Worin mag Kleists innere Motivation bei der Bearbeitung des Stoffes bestanden haben? Vielleicht gibt uns die Verteilung von Sympathien und Antipathien, bezogen auf die Kurfürstentümer Sachsen und Brandenburg, einen Fingerzeig. Alles, was im Text negativ ist – ob schwankend, unberechenbar, willkürlich, unaufrichtig oder betrügerisch -, es geht von Sachsen aus, spielt sich auf dessen Boden ab oder wirkt von dort ins brandenburgische Territorium hinein. Die korrupte sächsische Tronka-Sippe zieht nicht nur am Dresdner Hof die Fäden, ihr Vertreter in Berlin verhindert zunächst auch, dass sich in Brandenburg Gerechtigkeit durchsetzen kann. Mit Brandenburg und seinen Bewohnern verbinden sich dagegen im Übrigen nur Solidität, gute Nachbarschaft, weise Obrigkeit. Man muss diese Schwarz-Weiß-Malerei vor dem politischen Hintergrund gegen 1810 sehen. Preußen lag nach dem für ihn bis dahin unglücklichen Verlauf der Napoleonischen Kriege am Boden, Sachsen dagegen war innerhalb des Rheinbundes einer der wichtigsten Vasallen Bonapartes und profitierte bis zu einem gewissen Grad von der Kontinentalsperre. Der Preuße Kleist wünschte dringend einen Umsturz dieser Verhältnisse und schrieb nun einen Text, in dem der Untergang des wettinischen Reiches vorhergesagt wird. Die Weissagung der Zigeunerin in Jüterbog ist das zentrale Motiv im letzten Viertel der Novelle, auf sie hin ist die gesamte Novelle konstruiert. Indem Kohlhaas den Zettel mit den Daten des Untergangs verschluckt, geht der Kelch nicht am Haus Wettin vorüber – nur der Zeitpunkt seines dynastischen Endes bleibt offen. Ironischerweise hat der Erzähler Kleist posthum mit der Neuordnung Europas auf dem Wiener Kongress als Prophet Recht bekommen, Sachsen wurde amputiert und als Machtfaktor auf Dauer ausgeschaltet.

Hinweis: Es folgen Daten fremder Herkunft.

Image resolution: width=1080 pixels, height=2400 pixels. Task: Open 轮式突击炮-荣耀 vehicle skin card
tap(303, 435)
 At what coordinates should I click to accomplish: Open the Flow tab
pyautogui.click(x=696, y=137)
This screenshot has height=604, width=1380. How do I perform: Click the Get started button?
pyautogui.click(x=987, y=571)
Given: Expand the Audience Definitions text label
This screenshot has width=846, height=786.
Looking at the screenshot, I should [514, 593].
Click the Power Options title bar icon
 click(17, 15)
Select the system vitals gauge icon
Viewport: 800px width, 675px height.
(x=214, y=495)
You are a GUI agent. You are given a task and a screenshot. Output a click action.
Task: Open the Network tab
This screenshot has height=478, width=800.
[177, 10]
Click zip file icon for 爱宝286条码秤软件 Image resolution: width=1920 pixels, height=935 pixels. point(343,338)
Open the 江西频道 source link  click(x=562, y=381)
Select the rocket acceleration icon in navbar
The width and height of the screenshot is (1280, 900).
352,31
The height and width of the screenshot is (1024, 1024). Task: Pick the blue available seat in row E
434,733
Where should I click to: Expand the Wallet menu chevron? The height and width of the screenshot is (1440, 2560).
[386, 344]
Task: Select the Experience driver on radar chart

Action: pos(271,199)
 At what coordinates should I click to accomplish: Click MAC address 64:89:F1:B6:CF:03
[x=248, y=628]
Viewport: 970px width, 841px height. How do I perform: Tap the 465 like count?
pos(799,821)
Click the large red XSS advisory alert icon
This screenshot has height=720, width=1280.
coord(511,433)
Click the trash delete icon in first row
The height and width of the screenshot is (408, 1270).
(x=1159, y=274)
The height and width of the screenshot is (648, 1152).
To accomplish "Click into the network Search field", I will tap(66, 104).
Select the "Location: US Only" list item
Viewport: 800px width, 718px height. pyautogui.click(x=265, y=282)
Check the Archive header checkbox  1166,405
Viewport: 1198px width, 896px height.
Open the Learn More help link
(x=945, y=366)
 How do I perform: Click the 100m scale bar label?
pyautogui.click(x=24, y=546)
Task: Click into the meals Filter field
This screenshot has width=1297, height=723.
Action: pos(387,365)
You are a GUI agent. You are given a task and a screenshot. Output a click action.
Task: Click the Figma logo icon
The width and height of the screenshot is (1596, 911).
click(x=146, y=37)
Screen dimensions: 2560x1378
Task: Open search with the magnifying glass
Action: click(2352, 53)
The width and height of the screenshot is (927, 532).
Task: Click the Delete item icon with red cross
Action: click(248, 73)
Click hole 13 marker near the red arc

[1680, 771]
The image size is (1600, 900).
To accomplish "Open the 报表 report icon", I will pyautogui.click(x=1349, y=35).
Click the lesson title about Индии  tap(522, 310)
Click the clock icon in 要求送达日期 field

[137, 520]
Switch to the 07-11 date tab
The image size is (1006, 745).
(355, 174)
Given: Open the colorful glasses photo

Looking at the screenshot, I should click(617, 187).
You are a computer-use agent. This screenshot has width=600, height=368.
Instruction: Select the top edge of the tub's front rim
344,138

Die Bereitwilligkeit, mit der die herkömmliche Interpretation überwiegend vom historischen Hintergrund des Stoffes wie der Textentstehung absah und sich auf die Schiene eines zeitlosen Rechtsproblems setzen ließ, ist bezeichnend für die lange Zeit so unpolitische Tradition der Germanistik. Und zu bedauern sind die Generationen von Schülern, die das Weltfremde dieser Deutung und die verborgene Problematik des Textes wohl spürten, in der Regel aber noch zu wenig über die Hintergründe wussten, als dass sie Kritik hätten üben können. „Michael Kohlhaas“ hat vor allem mit der Zeit zu tun, in der die Novelle geschrieben wurde, und maskiert sich zur Tarnung mehr schlecht als recht als historischer Stoff aus einem früheren Jahrhundert.